WORK ITEM: Everything from the line containing "You are a GUI" through the final line of the entries must be repeated exactly, and only that, without pictures.

DATA EXTRACT:
------------------------
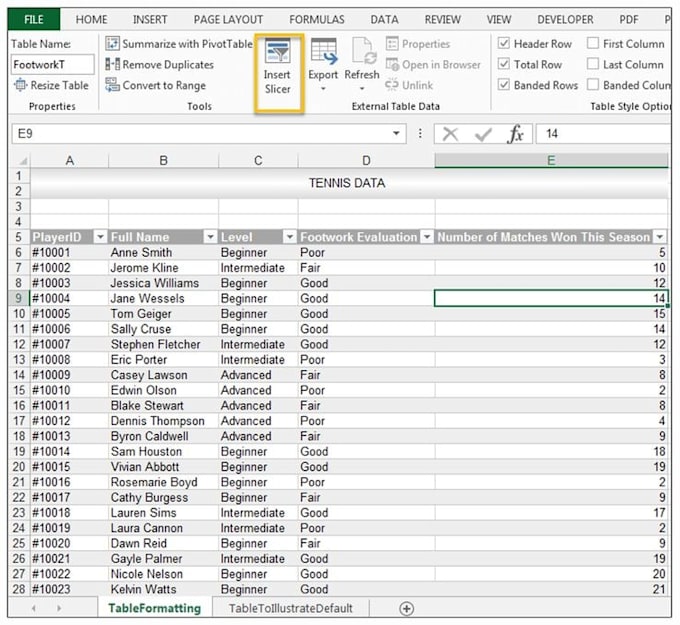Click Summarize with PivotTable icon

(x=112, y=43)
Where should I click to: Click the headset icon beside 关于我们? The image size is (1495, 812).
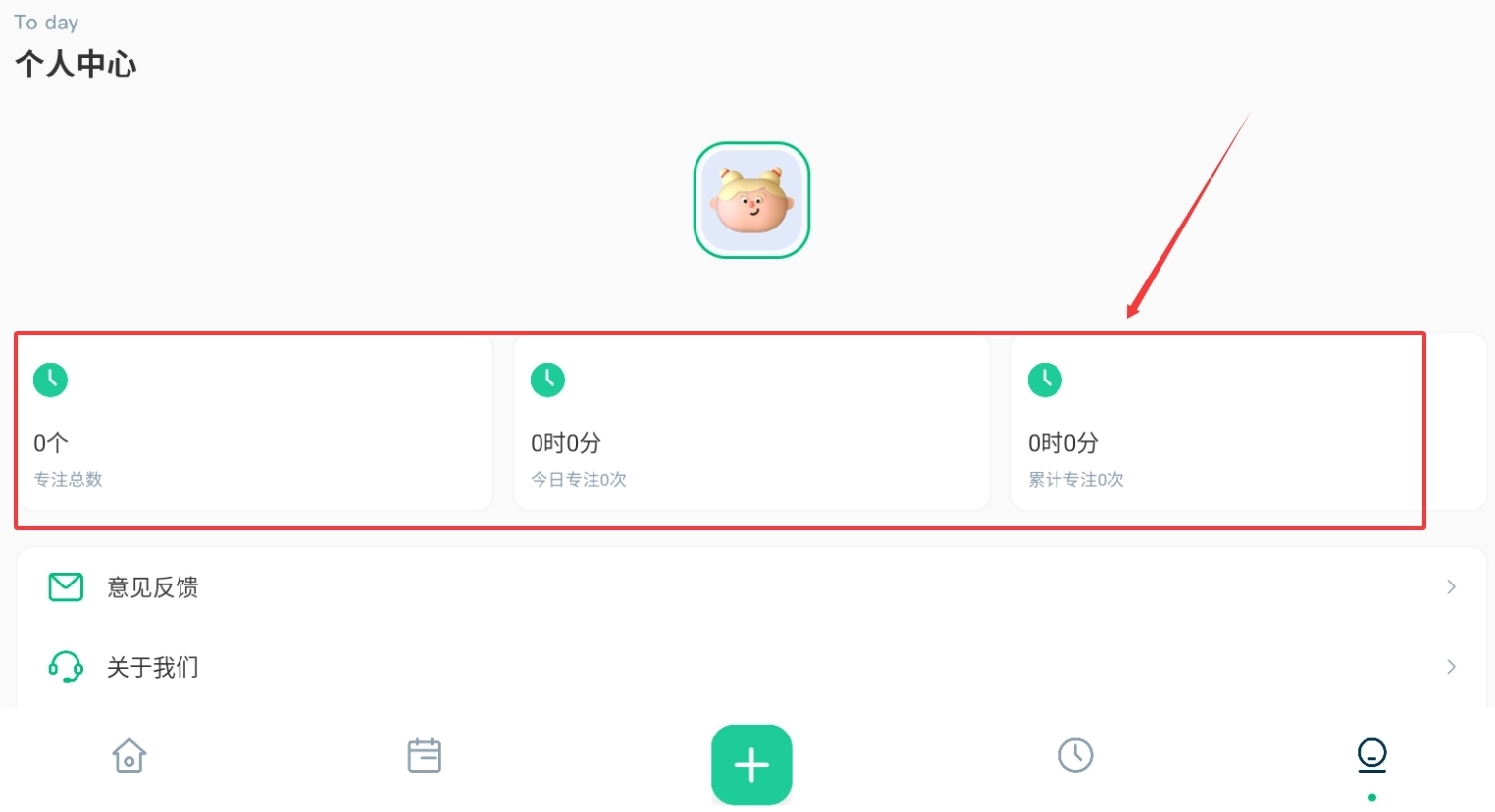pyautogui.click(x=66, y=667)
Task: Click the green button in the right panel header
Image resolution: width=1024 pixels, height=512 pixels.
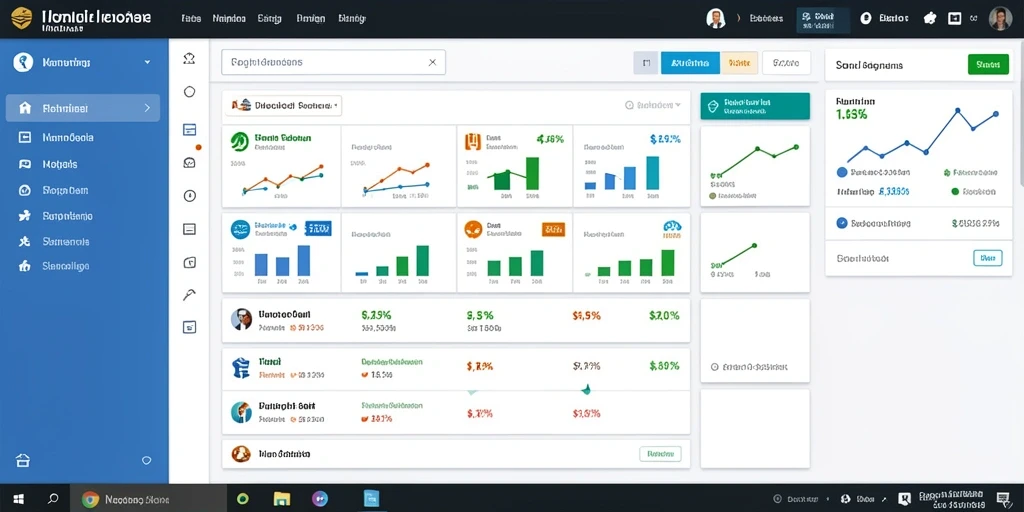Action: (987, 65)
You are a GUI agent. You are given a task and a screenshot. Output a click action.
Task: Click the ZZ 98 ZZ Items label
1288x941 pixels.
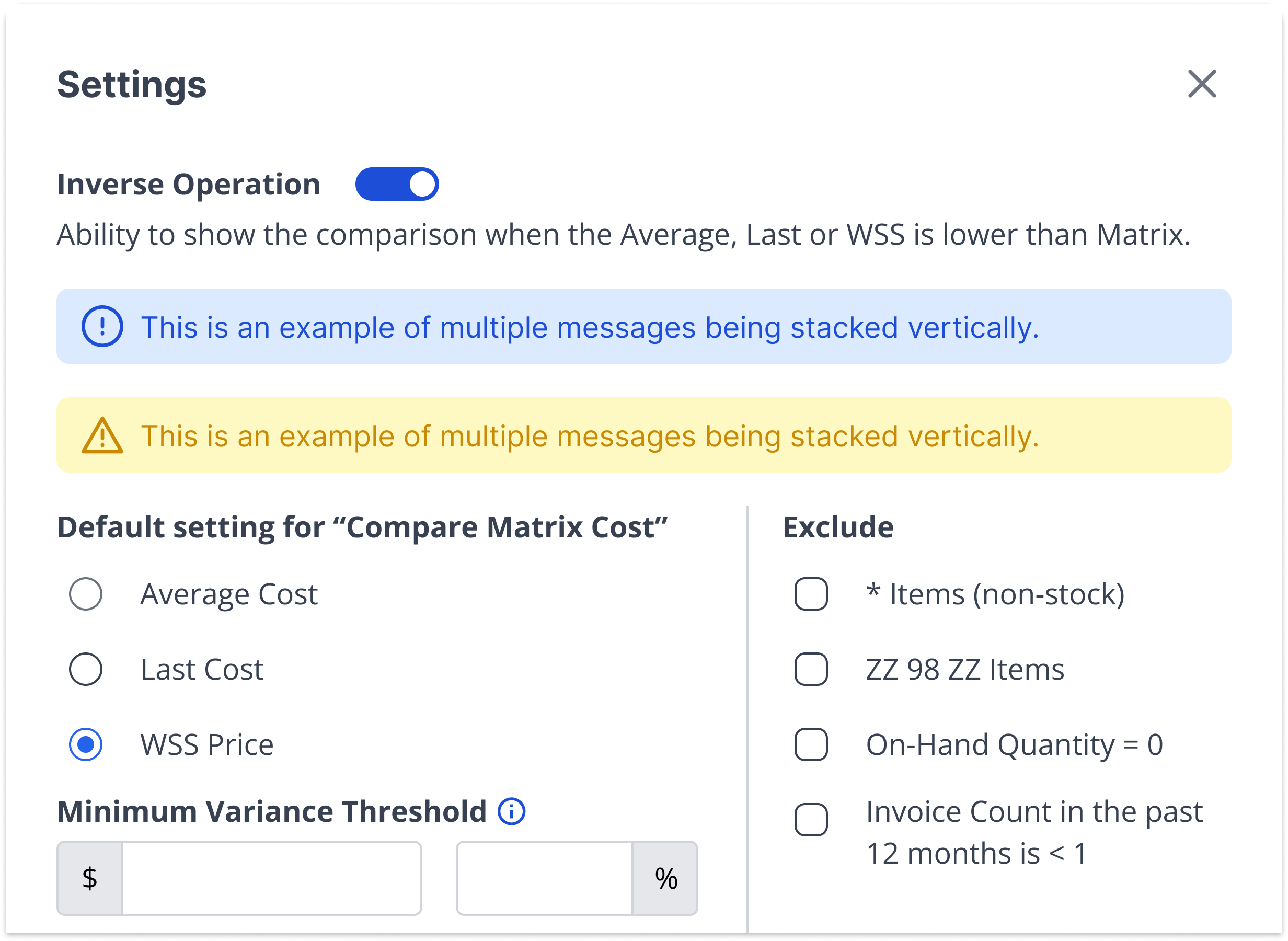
------------------------
TASK RESULT:
You are a GUI agent. You are given a task and a screenshot. Output a click action.
Task: Click the ZZ 98 ZZ Items label
1288x941 pixels.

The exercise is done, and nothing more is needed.